### [Поставленная цель 1]
Перечислите все вещи, о которых в отрывке о Декарте говорится, способны ли они быть ложными или вести к самообману.
### [Поставленная цель 2]
Продолжите отрывок о Декарте, начав сразу после его последнего предложения.

--- Отрывок из текста ---

Таким образом, по мнению Декарта идеи, рассматриваемые сами по себе, никогда не могут быть ложными, поскольку они всегда являются образами; также, по его мнению, нам не следует опасаться солгать себе в отношении воли и желаний, потому что даже если, например, мы желаем чего-то плохого, тем не менее, мы действительно желаем и хотим этого. По мнению Декарта, мы должны, напротив, уделять пристальное внимание своим суждениям, в отношении которых мы должны быть осторожны, чтобы не обманывать себя. По мнению Декарта, главная ошибка в этой области заключается именно в том, чтобы рассматривать наши идеи, которые находятся внутри нас, как подлинные копии вещей, которые находятся вне нас. Короче говоря, по его мнению, только иллюзия господства над этим концептуально проблематичным отношением между идеями, которые находятся внутри нас, и тем, что существует вне нас, порождает наиболее действенные предпосылки (и самые глубокие с метафизической точки зрения), ведущие к реальному заблуждению. Таким образом, картезианский дуализм — между res cogitans и res extensa [вещь мыслящая и вещь протяжённая] — коренится в самом образе знания, порождая классический гносеологический дуализм, который по-разному повлиял на историю современной эпистемологии.

--- Фрагмент набора данных ---

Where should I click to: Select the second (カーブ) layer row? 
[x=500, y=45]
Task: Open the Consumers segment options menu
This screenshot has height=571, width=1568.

---

### [Ожидаемый результат 1]
Идеи; воля и желания; суждения.

### [Ожидаемый результат 2]
На том же полностью метафизическом уровне располагается и такой мыслитель, как Спиноза, в упомянутом выше королларии из своей «Этики» признает, что:
Отсюда следует, что, пока отдельные вещи существуют только, поскольку они содержатся в атрибутах Бога, их объективное бытие, т. е. идеи, существует только, поскольку существует бесконечная идея Бога. Если же отдельным вещам приписывают существование пе только, поскольку они содержатся в атрибутах Бога, но и поскольку они имеют временное продолжение, то это значит, что идеи их также заключают в себе такого рода существование, в силу которого им приписывается временное продолжение. (Спиноза, Избранные произведения, 1957, т. 1, с. 408).
Для Спинозы объективность также совпадает с идеями, которые существуют только потому, что они включены в атрибуты божественности. В любом случае, для всех этих совершенно разных авторов эпохи Нового времени «объективное» всегда обозначает лишь то, что является частью интеллектуального объекта, и, следовательно, не имеет никакого отношения ни к тому, что реально, ни к тому, что кажется нереальным. Что, конечно, не исключает возможности того, что при более глубоком и всестороннем рассмотрении объект интеллекта может быть как реальным, так и нереальным, в зависимости от обстоятельств.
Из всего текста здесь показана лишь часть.